**Request**
Rewrite every line of the items below as a JSON list of strings, one string per line, leaving out blank lines.
%%
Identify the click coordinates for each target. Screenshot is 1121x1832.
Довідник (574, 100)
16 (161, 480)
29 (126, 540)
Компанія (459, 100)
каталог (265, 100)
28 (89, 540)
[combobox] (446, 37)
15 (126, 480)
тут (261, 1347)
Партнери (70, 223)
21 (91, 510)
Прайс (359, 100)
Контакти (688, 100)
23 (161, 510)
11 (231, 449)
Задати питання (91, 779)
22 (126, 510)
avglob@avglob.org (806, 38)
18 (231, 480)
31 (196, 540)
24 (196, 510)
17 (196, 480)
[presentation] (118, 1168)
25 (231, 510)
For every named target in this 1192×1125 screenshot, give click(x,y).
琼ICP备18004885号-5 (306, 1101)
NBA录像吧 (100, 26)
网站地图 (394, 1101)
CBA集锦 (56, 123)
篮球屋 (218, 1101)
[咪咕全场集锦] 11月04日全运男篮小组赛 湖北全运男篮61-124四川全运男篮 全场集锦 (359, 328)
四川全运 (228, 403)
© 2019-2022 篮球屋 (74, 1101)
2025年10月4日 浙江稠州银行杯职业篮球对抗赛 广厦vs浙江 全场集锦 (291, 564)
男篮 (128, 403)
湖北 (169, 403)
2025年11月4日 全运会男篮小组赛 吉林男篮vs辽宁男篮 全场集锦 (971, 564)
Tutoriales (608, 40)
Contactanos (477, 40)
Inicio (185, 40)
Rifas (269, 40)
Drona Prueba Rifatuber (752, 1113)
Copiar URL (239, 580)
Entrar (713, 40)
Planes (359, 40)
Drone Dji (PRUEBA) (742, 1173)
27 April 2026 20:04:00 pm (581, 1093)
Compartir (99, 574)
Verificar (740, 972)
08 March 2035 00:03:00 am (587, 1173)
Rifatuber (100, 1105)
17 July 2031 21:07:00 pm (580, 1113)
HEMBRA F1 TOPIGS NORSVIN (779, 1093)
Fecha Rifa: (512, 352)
%%
**Solution to the exercise**
[
  "Identify the click coordinates for each target. Screenshot is 1121x1832.",
  "Довідник (574, 100)",
  "16 (161, 480)",
  "29 (126, 540)",
  "Компанія (459, 100)",
  "каталог (265, 100)",
  "28 (89, 540)",
  "[combobox] (446, 37)",
  "15 (126, 480)",
  "тут (261, 1347)",
  "Партнери (70, 223)",
  "21 (91, 510)",
  "Прайс (359, 100)",
  "Контакти (688, 100)",
  "23 (161, 510)",
  "11 (231, 449)",
  "Задати питання (91, 779)",
  "22 (126, 510)",
  "avglob@avglob.org (806, 38)",
  "18 (231, 480)",
  "31 (196, 540)",
  "24 (196, 510)",
  "17 (196, 480)",
  "[presentation] (118, 1168)",
  "25 (231, 510)",
  "For every named target in this 1192×1125 screenshot, give click(x,y).",
  "琼ICP备18004885号-5 (306, 1101)",
  "NBA录像吧 (100, 26)",
  "网站地图 (394, 1101)",
  "CBA集锦 (56, 123)",
  "篮球屋 (218, 1101)",
  "[咪咕全场集锦] 11月04日全运男篮小组赛 湖北全运男篮61-124四川全运男篮 全场集锦 (359, 328)",
  "四川全运 (228, 403)",
  "© 2019-2022 篮球屋 (74, 1101)",
  "2025年10月4日 浙江稠州银行杯职业篮球对抗赛 广厦vs浙江 全场集锦 (291, 564)",
  "男篮 (128, 403)",
  "湖北 (169, 403)",
  "2025年11月4日 全运会男篮小组赛 吉林男篮vs辽宁男篮 全场集锦 (971, 564)",
  "Tutoriales (608, 40)",
  "Contactanos (477, 40)",
  "Inicio (185, 40)",
  "Rifas (269, 40)",
  "Drona Prueba Rifatuber (752, 1113)",
  "Copiar URL (239, 580)",
  "Entrar (713, 40)",
  "Planes (359, 40)",
  "Drone Dji (PRUEBA) (742, 1173)",
  "27 April 2026 20:04:00 pm (581, 1093)",
  "Compartir (99, 574)",
  "Verificar (740, 972)",
  "08 March 2035 00:03:00 am (587, 1173)",
  "Rifatuber (100, 1105)",
  "17 July 2031 21:07:00 pm (580, 1113)",
  "HEMBRA F1 TOPIGS NORSVIN (779, 1093)",
  "Fecha Rifa: (512, 352)"
]